Scratching the surface

It’s been a boring day, no work, so I was looking for something to occupy my websurfing. What better topic than beer? That, combined with my morning job search, led to a posting on Craigslist for a “Beer Guru.” I love beer, but I’m partial to what I like – and don’t have the time & money that I’d love to put to use drinking (learning) more about it. But if I could parlay what I know into a job; well, fuck it, why not?

Turns out the job is up in Green Bay, and they mention a couple of certification programs as a plus for getting this job. Specifically, Cicerone and BJCP. For shits & giggles, I searched out to see what the fuck they were talking about. Turns out:


Those two websites are certification programs to becoming a beer judge, taking beer snobdom to a whole new level. There are actual courses, a syllabus, and levels of certification which will get you probably one of the most cool fucking jobs out there. Another less expensive, less intense option I found that may be an option in the future is

Wish I knew this stuff 10 years ago. All that time I wasted in my current job, when I could be drinking for a living. Son of a bitch!

The bar scene

Beer – Murphy’s Law

Have a beer. I don’t care which one. I guess that’s the easy part.

Where should I drink said beer? Ok, everyone’s got their favorite. Maybe it’s a dive bar. Maybe it’s a place right around the corner. Maybe even a beer-snob bar. Or perhaps it’s the dreaded sports bar. Jon Taffer of Bar Rescue states, “People who have no idea how to run a bar open sports bars.” And for the most part, it’s true. Clueless owners, shitty service, bar managers who become attention whores by using a microphone, sirens, bells, yeah, you get the picture. That’s why sports bars fail more often than any other type of bar. They go out to attract one type of crowd, fail at keeping them, then go after another. Usually what they end up with are frat-boys and similar douchebags. The regulars that supported them stop going.

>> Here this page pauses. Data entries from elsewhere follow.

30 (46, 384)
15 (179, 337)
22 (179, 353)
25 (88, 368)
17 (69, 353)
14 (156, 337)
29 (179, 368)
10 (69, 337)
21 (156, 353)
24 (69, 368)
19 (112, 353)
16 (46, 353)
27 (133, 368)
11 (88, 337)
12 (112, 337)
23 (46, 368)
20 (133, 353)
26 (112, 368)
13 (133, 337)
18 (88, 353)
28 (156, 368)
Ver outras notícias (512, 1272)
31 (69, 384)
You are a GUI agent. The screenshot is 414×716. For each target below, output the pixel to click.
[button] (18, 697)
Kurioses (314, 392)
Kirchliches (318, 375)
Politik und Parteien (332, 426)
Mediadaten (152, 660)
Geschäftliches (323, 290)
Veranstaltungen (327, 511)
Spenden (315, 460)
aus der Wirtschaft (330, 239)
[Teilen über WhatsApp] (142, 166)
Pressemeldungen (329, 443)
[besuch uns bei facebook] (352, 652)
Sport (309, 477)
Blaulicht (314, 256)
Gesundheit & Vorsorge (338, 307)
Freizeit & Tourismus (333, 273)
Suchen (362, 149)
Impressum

Notice I didn’t mention the “club.” Clubs are the lowest of the low. Sometimes a bar starts out as a club, some just end up that way. While I am not a fan of hip-hop, I understand why these places have to exist. If they didn’t, these people would make their way into other bars. It’s kind of like knocking down a building infested with roaches – all they do is scatter. Sports bars in their dying days usually become clubs. They’re easy to spot; if you see a DJ more than one night a week, if you see mostly mixed drinks in the hands of the patrons, if the prices spike because they need to hire security… yeah, it’s time to find a new place to hang out.

All of this typing has made me thirsty. I need a beer.



Beer is good – and stuff.

Grab a beer; I just did.

So, where should I begin? Since I’m going to post about beer, and hopefully better beer, I may as well do some research. I began with the “Top 250 beers in the world” from Beer Advocate, as well as the 50 best from RateBeer. Turns out, they agree on most of their choices. Still, many of these beer either require a trip to Europe or to other parts of the country. Great idea for a bucket list, but not in my state of finances. Besides, 74 of them are IPA’s – fuck that shit. So I’ll keep the list in mind, but there’s so much more to explore.

I’ve got quite a collection of local stuff that I enjoy. I like to keep my business local whenever possible anyway. That said, I’m out to explore, and there’s a lot of things to try right in my own backyard. A simple check on a craft beer website shows over 40 places within a comfortable drive of home.  I will share things from time to time on places around here that are worth a visit. Inevitably, I’ll come across one that is absolutely terrible as well. I think either way you should know this shit. Saves a bunch of time, money, and hassle. Bartenders, too, good or bad. I may need a designated driver for this part. Yeah, ok, let’s try someone who can drive with a little less buzz than mine. Any takers?

On to the next beer. Just opened one off the list; Southern Tier Choklat. It only comes in bomber bottles and runs $7.49 at Woodman’s. It’s also 10% alcohol, so it shouldn’t take long to get a buzz. So far it’s pretty damn tasty. Speaking of which, I will mention my best & worst so far.

Best: Brew Dog’s Tactical Nuclear Penguin. An 11 on my scale. Yes, mine goes to 11. It’s also 32% alcohol, and it’ll fuck you up quick.

Worst: I said I hate IPA’s. But I was given a beer a couple weeks ago because this clueless bartender (yeah, it was a sports bar – go figure) said, “Hey, you like exotic beer, try this.” In his mind, anything beyond the realm of Bud, Miller, and Coors was exotic. I was kind of surprised that he knew the word exotic. Anyway, it was Black Top from New Glarus. The best way I can describe it is take a Budweiser, pour it into a really dirty ashtray, let it sit overnight, then drink it. Yeah, I just gagged a bit thinking about it.